About 6 months ago, I really began to feel that there was a need in the wine industry for advocates. I don't just mean people that got behind and supported something. I mean people that really got their hands dirty. People that felt that there was good work to be done, and that great wine (and great food) was worth championing. To me this is the difference between active and passive (thanks to a friend of mine that remembers high school English better than I do, now I have this stuck in my head). This is totally selfish, and self important, but the need exists. The need also existed for myself, and a few other like minded people, to control our own careers. You are only as good as the producers you sell, absent of any creative output, that defines you. I've been working the distributor side for a while now, and it suites me pretty well.However, I felt like I was obliged to do a lot of stuff I didn't really like, to do, and the stuff I really liked to do was happening less and less. This is no different than any other job, but the bigger you get, the less sense it makes to have a wine geek like myself pitching chains.

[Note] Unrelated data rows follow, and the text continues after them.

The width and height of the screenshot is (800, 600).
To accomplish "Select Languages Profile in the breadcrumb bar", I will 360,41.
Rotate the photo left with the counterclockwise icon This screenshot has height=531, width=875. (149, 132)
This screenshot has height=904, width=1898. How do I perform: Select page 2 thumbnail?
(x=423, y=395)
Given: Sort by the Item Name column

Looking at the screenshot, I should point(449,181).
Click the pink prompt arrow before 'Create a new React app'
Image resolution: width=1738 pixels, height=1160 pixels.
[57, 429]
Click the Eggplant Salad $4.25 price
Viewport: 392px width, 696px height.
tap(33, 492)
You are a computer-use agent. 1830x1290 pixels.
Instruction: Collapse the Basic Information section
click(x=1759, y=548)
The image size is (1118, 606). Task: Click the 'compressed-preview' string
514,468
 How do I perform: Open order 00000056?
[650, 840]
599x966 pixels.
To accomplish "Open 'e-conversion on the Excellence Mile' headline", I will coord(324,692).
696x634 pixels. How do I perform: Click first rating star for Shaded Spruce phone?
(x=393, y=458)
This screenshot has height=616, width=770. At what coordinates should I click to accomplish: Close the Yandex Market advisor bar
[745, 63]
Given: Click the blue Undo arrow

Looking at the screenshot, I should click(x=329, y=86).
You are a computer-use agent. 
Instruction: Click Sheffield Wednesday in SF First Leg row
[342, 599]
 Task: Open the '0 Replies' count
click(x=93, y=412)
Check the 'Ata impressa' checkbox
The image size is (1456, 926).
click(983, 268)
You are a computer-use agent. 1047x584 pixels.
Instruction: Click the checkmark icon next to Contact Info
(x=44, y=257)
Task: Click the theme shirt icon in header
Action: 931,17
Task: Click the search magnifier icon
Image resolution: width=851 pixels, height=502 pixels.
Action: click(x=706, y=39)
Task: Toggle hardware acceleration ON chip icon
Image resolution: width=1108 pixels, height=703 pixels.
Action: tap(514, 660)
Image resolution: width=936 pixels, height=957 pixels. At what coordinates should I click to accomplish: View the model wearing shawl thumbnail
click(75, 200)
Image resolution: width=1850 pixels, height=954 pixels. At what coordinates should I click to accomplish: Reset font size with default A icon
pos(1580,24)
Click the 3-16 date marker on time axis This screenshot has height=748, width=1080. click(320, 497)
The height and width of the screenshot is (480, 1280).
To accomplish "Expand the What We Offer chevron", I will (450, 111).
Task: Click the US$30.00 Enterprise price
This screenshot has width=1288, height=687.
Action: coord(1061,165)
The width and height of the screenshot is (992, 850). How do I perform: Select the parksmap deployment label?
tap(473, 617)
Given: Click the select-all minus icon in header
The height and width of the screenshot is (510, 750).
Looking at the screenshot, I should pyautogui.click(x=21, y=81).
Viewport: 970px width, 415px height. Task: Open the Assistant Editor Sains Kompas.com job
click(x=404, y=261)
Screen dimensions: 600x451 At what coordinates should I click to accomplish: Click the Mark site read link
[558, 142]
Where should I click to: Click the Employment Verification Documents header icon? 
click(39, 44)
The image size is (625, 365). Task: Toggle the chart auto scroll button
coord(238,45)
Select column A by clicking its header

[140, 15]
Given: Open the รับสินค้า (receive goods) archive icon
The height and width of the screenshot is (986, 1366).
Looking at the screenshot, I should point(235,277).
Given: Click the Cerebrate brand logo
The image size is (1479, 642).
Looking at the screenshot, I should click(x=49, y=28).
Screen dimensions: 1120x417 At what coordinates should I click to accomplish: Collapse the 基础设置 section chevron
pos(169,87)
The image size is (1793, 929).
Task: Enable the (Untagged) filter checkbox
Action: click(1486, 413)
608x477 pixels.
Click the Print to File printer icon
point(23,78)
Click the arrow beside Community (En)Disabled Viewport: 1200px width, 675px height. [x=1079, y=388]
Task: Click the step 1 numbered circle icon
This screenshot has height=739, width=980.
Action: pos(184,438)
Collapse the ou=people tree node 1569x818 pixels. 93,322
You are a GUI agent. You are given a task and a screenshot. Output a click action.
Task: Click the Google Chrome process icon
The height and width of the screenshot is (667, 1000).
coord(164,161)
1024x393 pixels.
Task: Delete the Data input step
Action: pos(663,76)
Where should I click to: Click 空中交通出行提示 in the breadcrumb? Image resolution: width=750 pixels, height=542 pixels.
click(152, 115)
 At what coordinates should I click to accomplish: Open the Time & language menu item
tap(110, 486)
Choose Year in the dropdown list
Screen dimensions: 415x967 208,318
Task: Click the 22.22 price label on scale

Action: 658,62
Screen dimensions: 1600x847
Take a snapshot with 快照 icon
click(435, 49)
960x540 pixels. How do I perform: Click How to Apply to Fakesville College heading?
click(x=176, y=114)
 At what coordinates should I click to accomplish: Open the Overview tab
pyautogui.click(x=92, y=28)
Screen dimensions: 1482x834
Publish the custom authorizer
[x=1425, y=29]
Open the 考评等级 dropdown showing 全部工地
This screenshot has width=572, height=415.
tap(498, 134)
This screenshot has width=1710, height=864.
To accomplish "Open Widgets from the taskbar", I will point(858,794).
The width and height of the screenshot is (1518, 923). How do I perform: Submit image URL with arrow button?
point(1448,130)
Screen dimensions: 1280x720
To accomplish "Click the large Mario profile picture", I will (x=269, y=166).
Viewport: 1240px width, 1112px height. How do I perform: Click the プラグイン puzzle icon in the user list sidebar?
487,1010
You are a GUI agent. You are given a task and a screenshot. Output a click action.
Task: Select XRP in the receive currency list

So change is all around! Cliched but true. You make your own luck. whatever. I took stock of what I'm good at, what I like, what I'm not good at, and what I don't like to do. I also discovered that there are great producers that make great wines, but they're not selling the right amounts in my geographical region. Could this be a business idea? There are a lot of wineries whose products I really love. Is there a way to align myself with them? What am I good at? Enthusiasm of a little school girl, a pretty good palate, creative problem solving,biting sarcasm (this doesn't really help anyone), and a utopian wine idealism. OK, pieces are in place, what comes next?